Comment 3: Last but not least, for the parameter settings in the software that the author listed, he used most of them by default. However, different instruments, different LCMS settings of the same instrument, and different experiment aims will require the software to be set accordingly. It should not be one button click to analyze a huge set of proteome data. So, it will not benefit the readers by publishing the protocol.

Response 3: I respectfully disagree that readers would not benefit from this protocol. I do agree that there should be some mention of different settings and how to choose those settings in other situations, so I have added detail throughout the protocol, and I have added the following statement to the “Experimental Design” section:

“The tutorial data is from an Orbitrap Fusion mass spectrometer (ThermoFisher Scientific) with high resolution precursor mass spectra and low resolution fragment ion spectra, so the specific settings described for the software reflect this. However, to analyze data from another instrument, such as a Q-TOF, the settings can be changed accordingly. Those alternative settings are given in the protocol as needed.”

Reviewer 2 Report

The authors describes freely available comprehensive software tools to carry out the proteomic identification and quantification. However, following issue need to be addressed:

* Introduction section could be improved to provide sufficient additional background. Need/ advantage of this approach over other approaches need to be included.

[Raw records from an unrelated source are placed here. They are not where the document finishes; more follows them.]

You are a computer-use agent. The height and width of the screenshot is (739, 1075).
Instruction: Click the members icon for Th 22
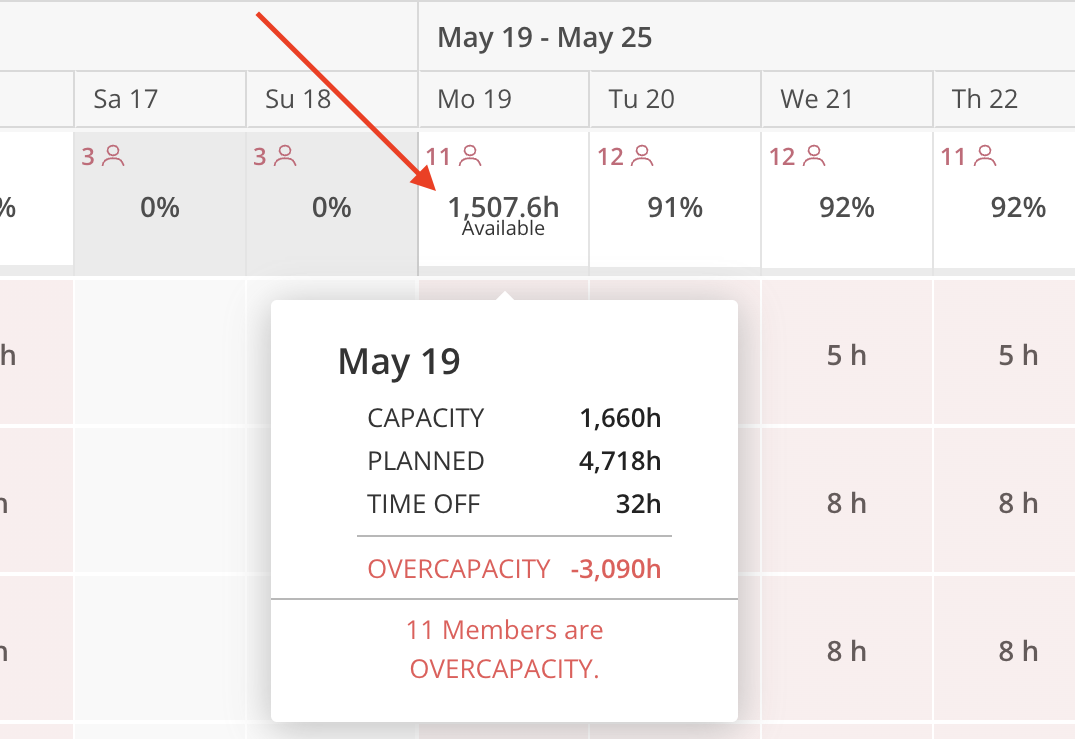(x=986, y=156)
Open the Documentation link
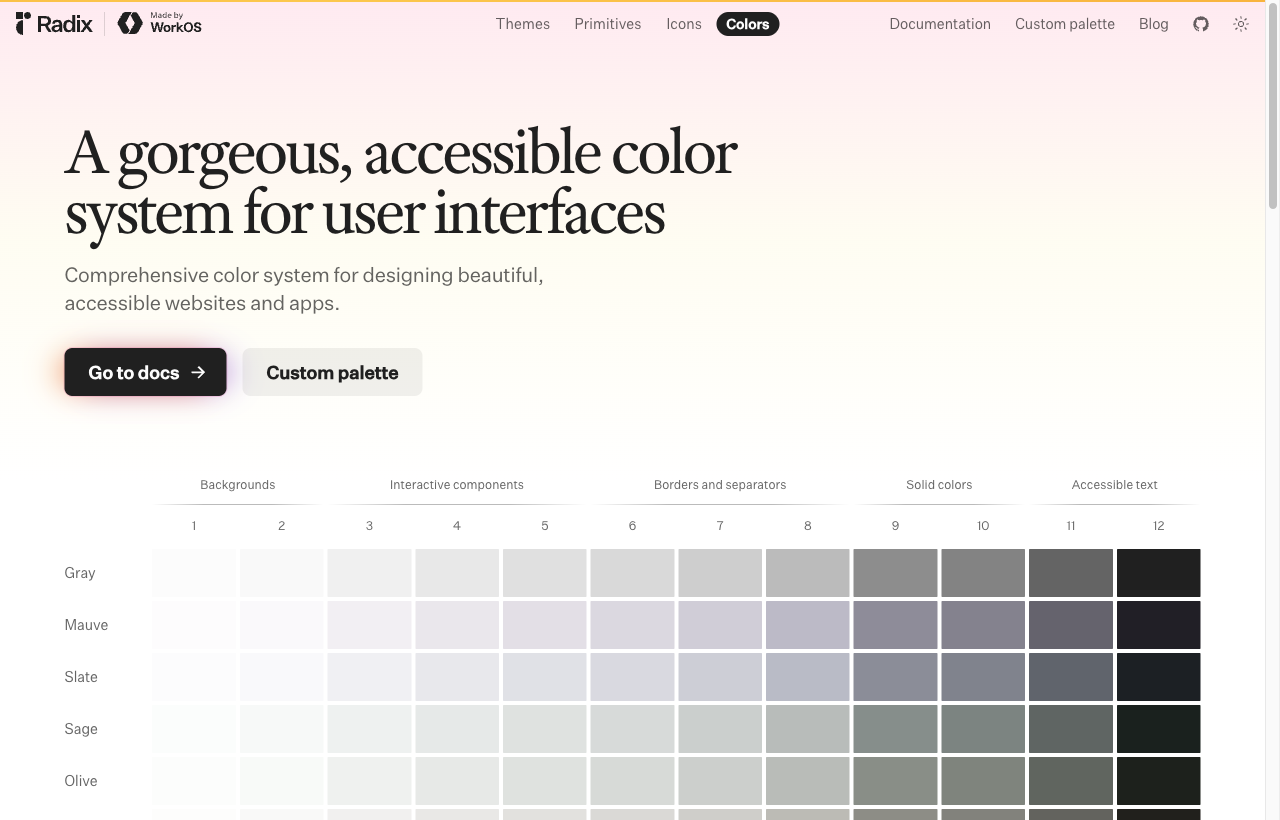 pyautogui.click(x=940, y=24)
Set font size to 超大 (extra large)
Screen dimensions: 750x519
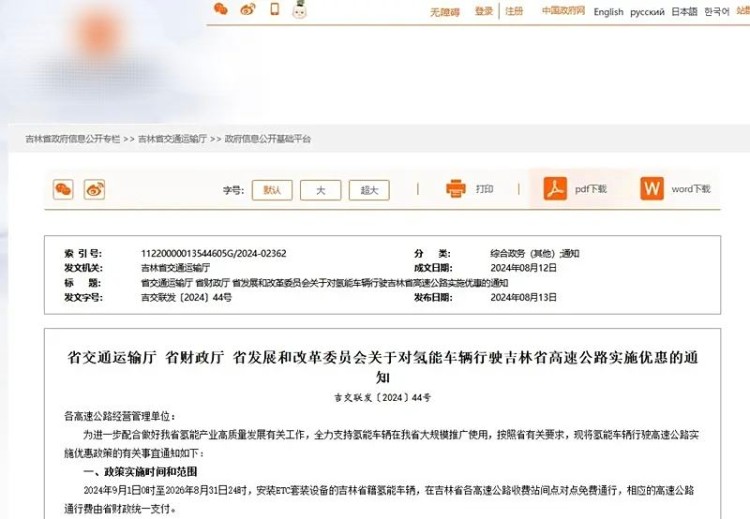tap(370, 190)
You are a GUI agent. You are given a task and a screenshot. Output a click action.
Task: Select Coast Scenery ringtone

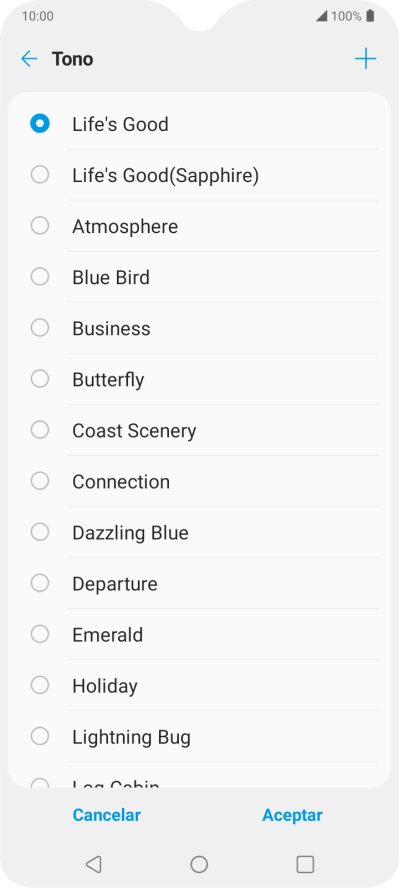tap(199, 430)
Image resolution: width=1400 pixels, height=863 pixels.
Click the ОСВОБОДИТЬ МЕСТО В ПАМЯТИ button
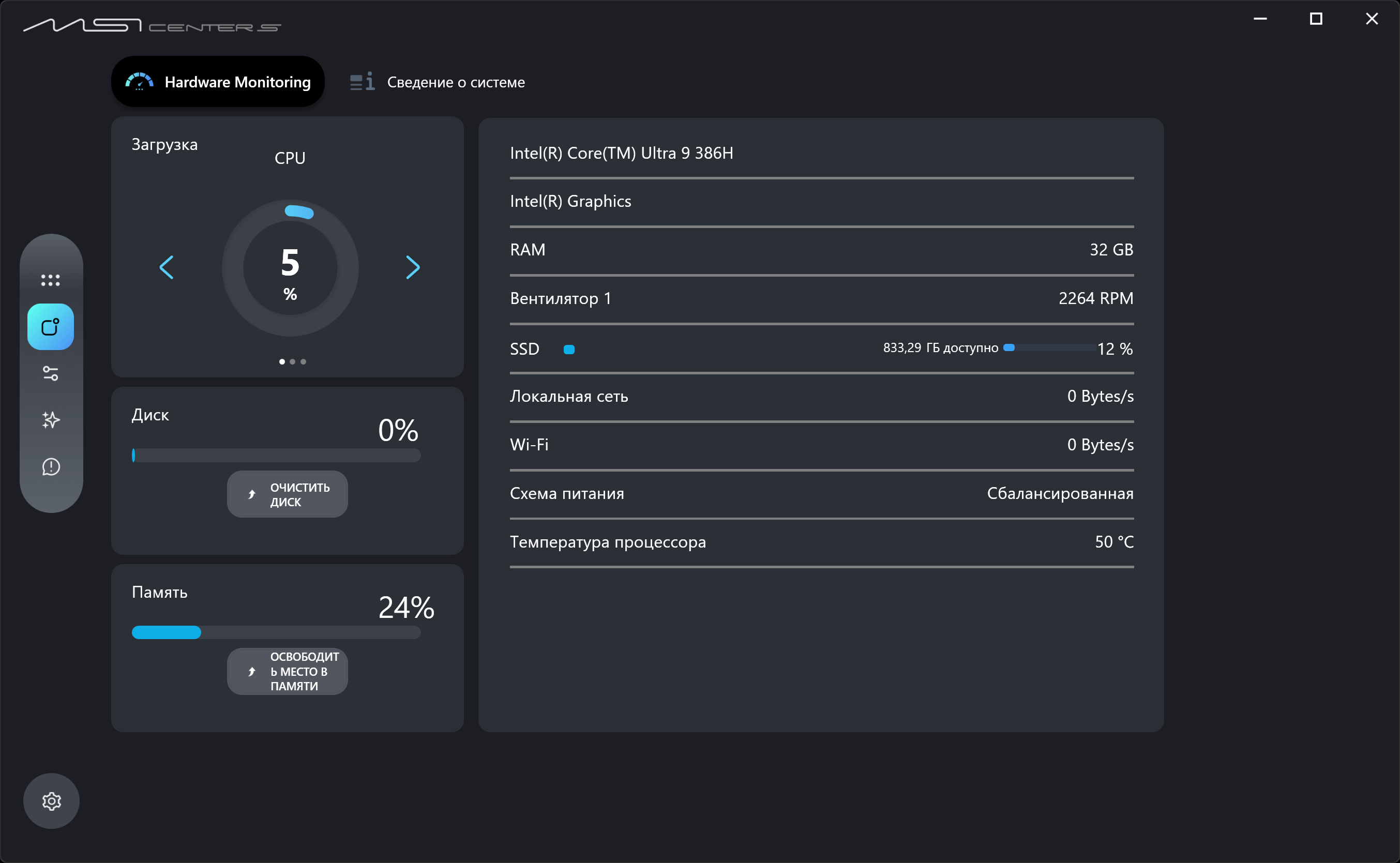tap(287, 671)
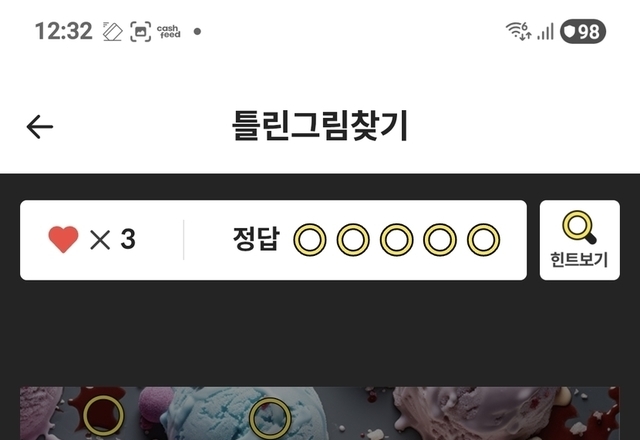Tap the circled spot on blue ice cream

[270, 419]
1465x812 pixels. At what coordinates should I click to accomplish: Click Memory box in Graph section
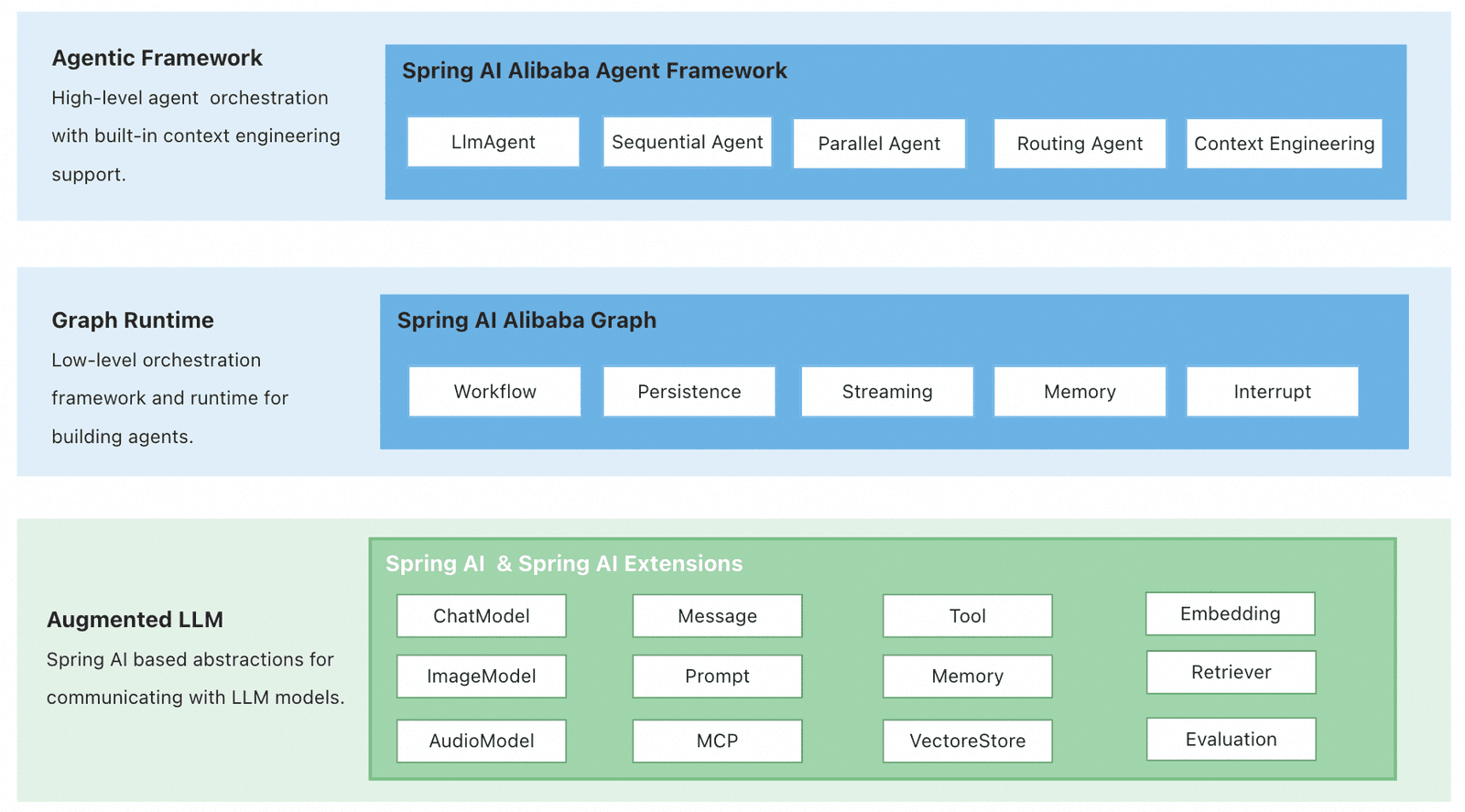[1080, 392]
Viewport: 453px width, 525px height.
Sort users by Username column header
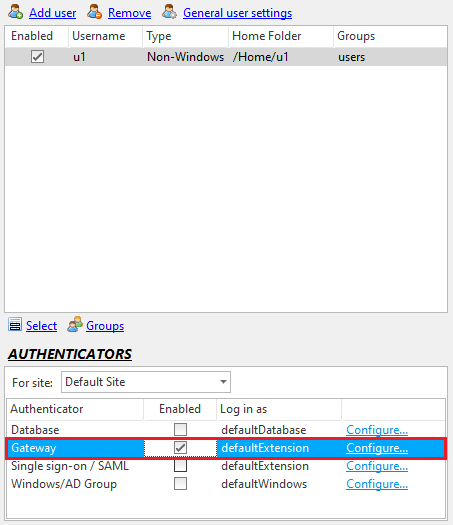(105, 36)
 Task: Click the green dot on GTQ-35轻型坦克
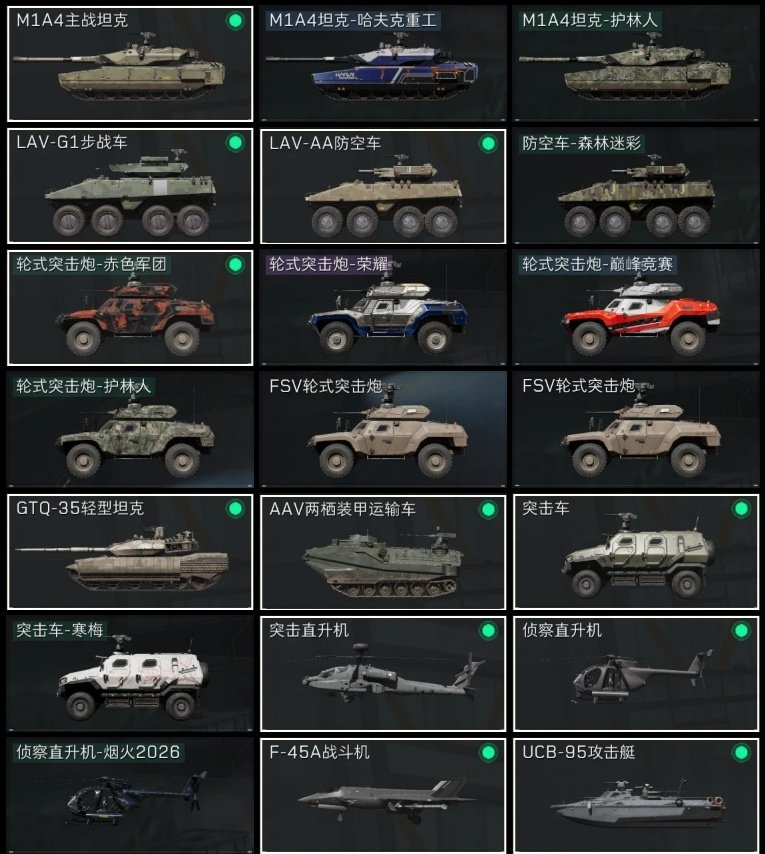tap(235, 509)
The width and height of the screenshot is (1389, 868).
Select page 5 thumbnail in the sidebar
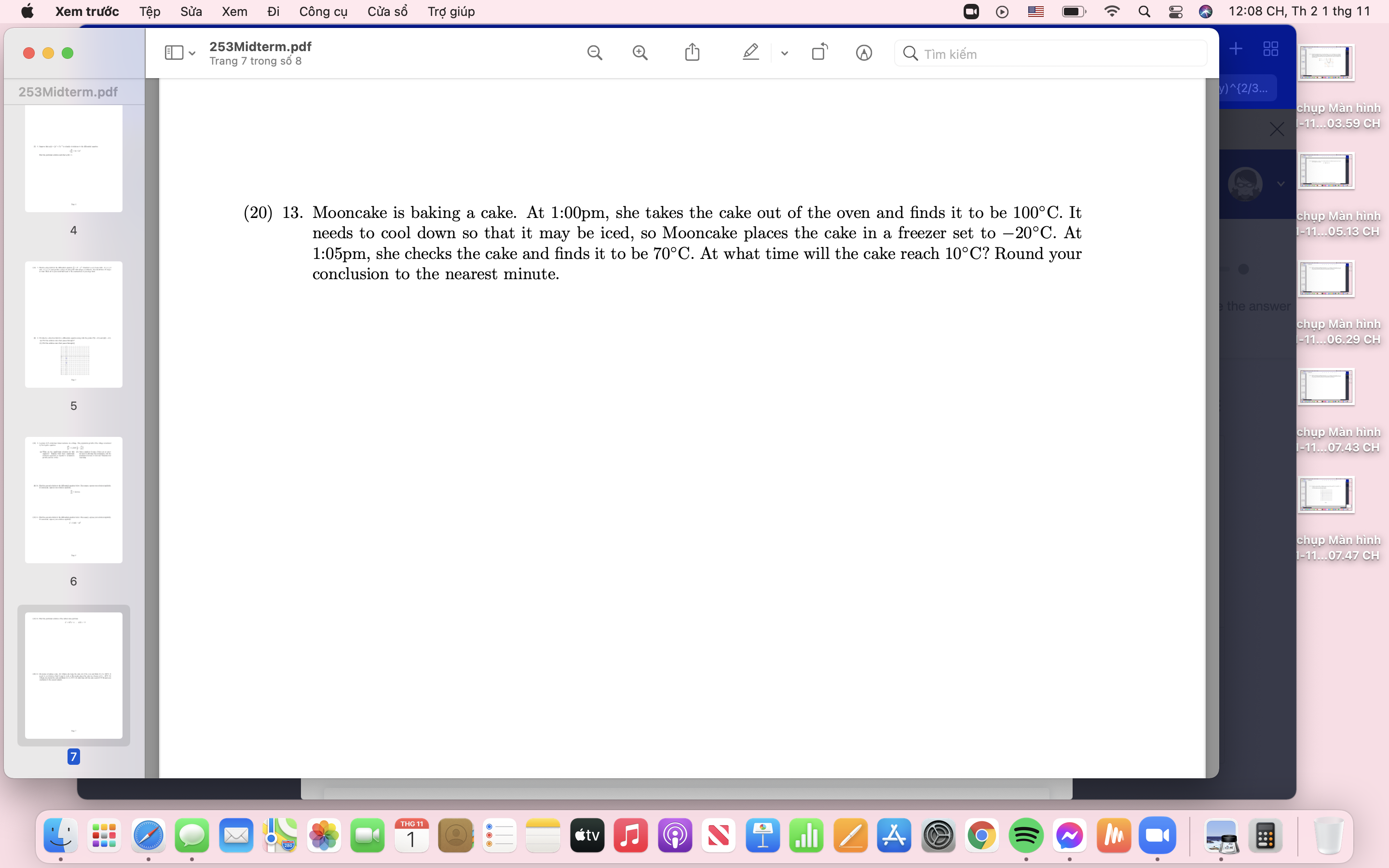click(73, 325)
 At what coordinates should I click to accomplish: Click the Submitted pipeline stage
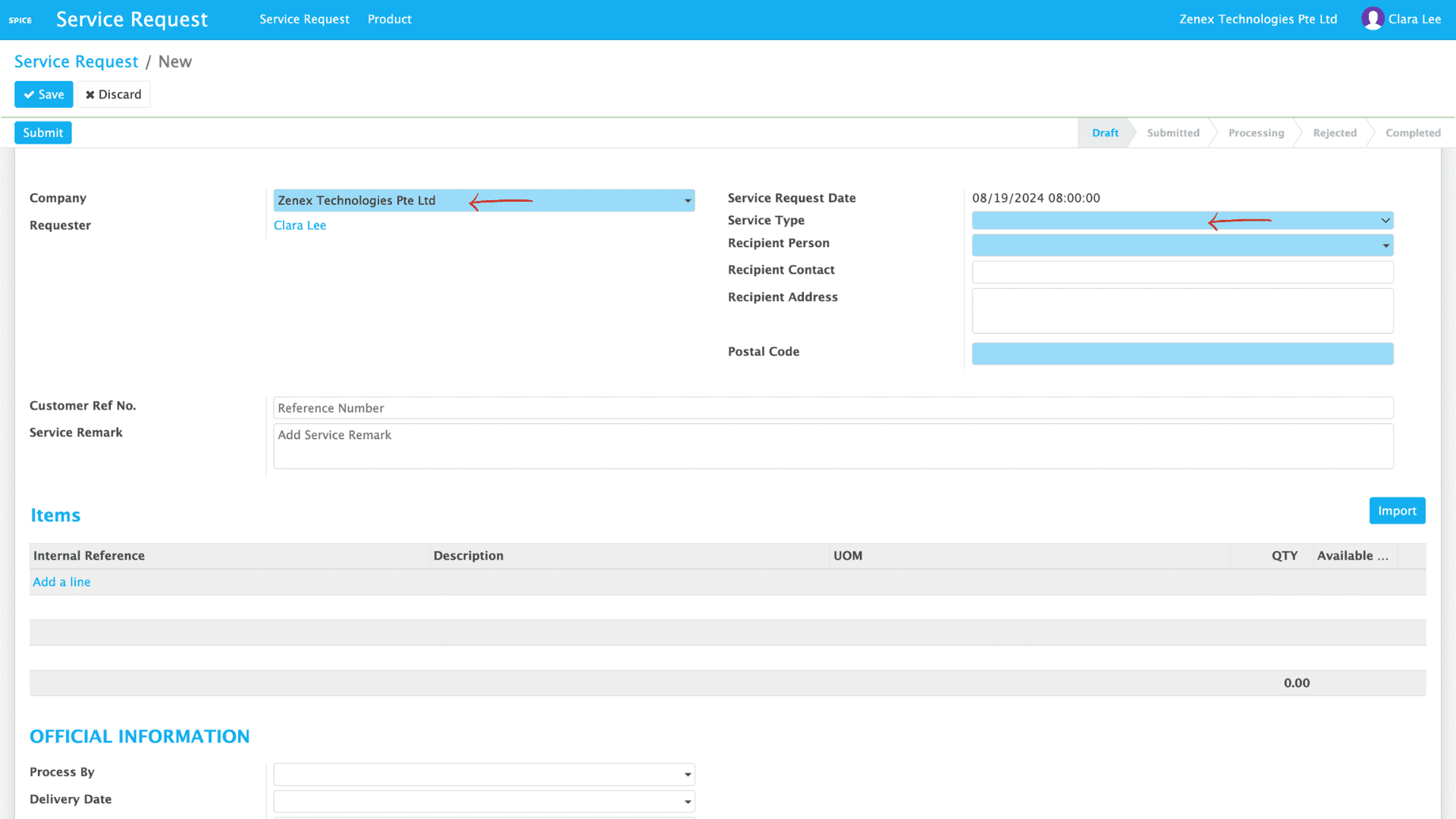point(1173,133)
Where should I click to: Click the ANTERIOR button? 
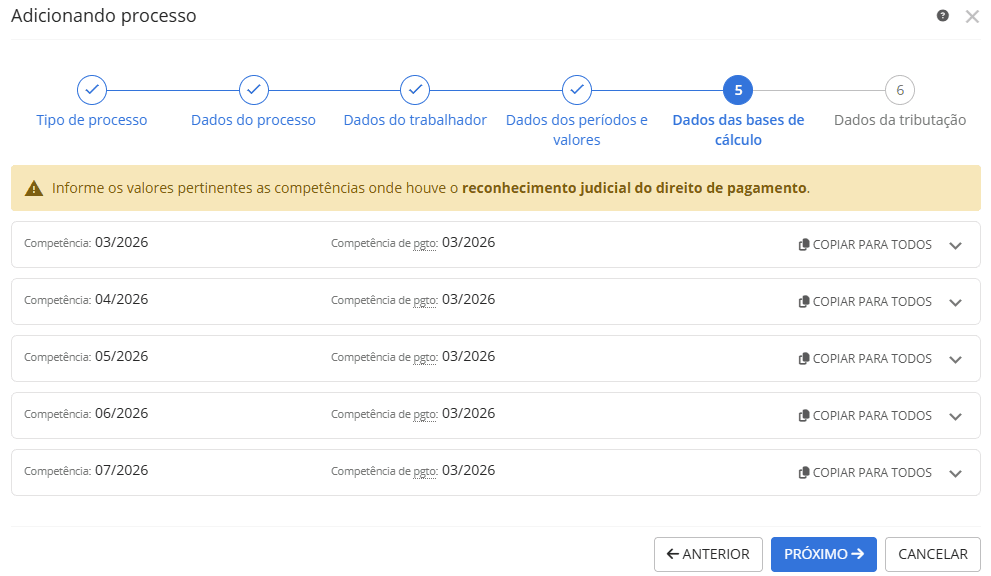click(x=708, y=553)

* Limitations of this approach should be mentioned.

*Additional examples in the results section would enhance the significance of these software tools.

*This approach talks about label free quantification. Other quantification approaches eg. using isotopically labelled ones need to be explained whether possible using the listed software tools or not.

*A comparison need to be made with other freely available softwares namely, MaxQuant which supports large scale mass spectrometric data sets analysis, supports all main labeling techniques like silac, di-methyl, TMT and iTRAQ as well as label-free quantification.

Author Response

Reviewer #2:

Comment 1: Introduction section could be improved to provide sufficient additional background. Need/ advantage of this approach over other approaches need to be included.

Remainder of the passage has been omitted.